INSTRUCTIONS TO FOLLOW: Arrange the part of the records that opens with the line containing "Select Chung's 65% (37 of 57) value" and closes with the line containing "(x=699, y=133)" as a numbered list, both end lines included and blank lines left out.

:: INPUT ::

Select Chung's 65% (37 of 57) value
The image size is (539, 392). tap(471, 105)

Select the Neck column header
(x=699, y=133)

:::
:: INPUT ::

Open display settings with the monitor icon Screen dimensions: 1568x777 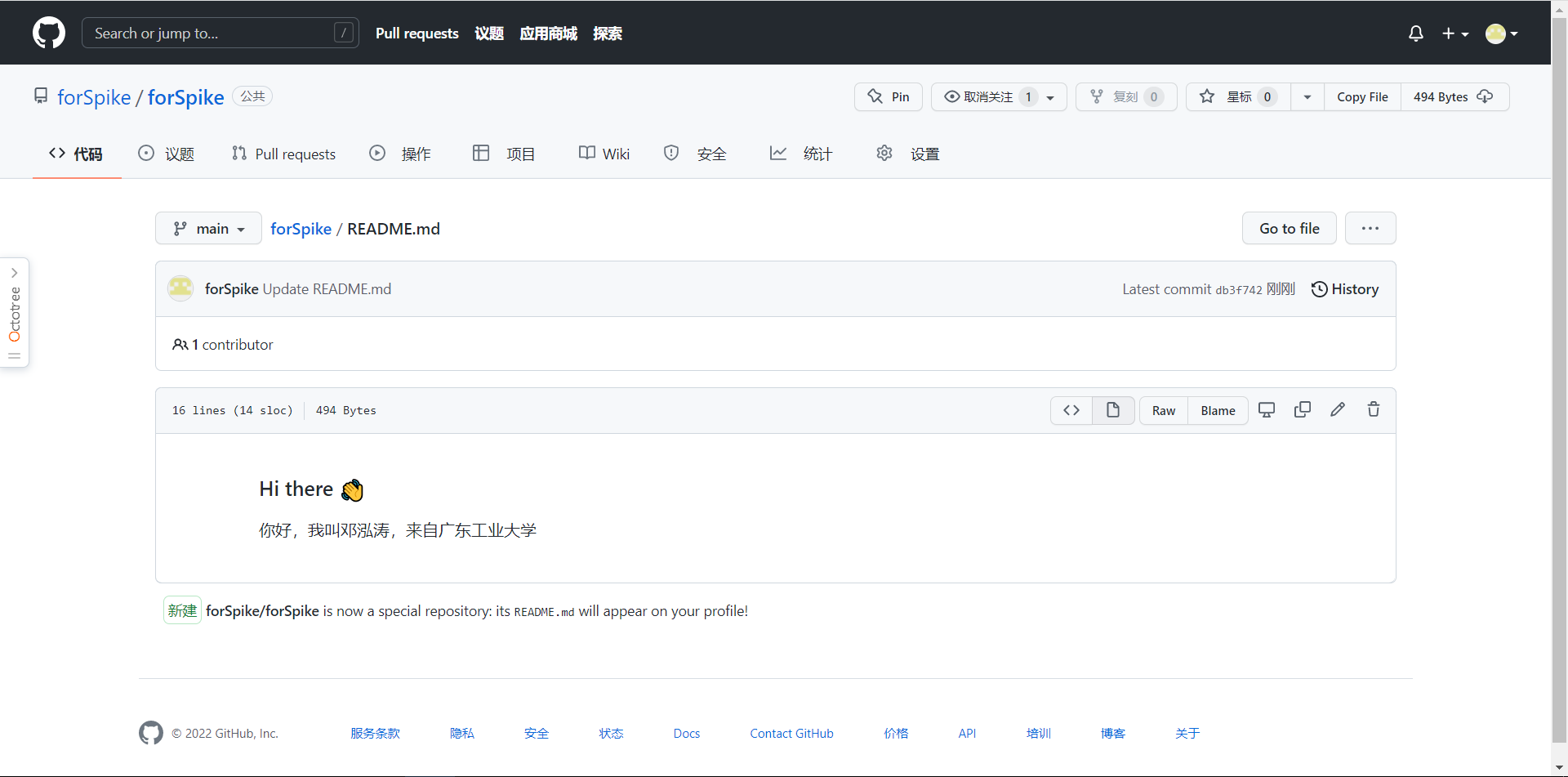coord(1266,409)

:::

WORKED SOLUTION:
1. Select Chung's 65% (37 of 57) value
2. The image size is (539, 392). tap(471, 105)
3. Select the Neck column header
4. (x=699, y=133)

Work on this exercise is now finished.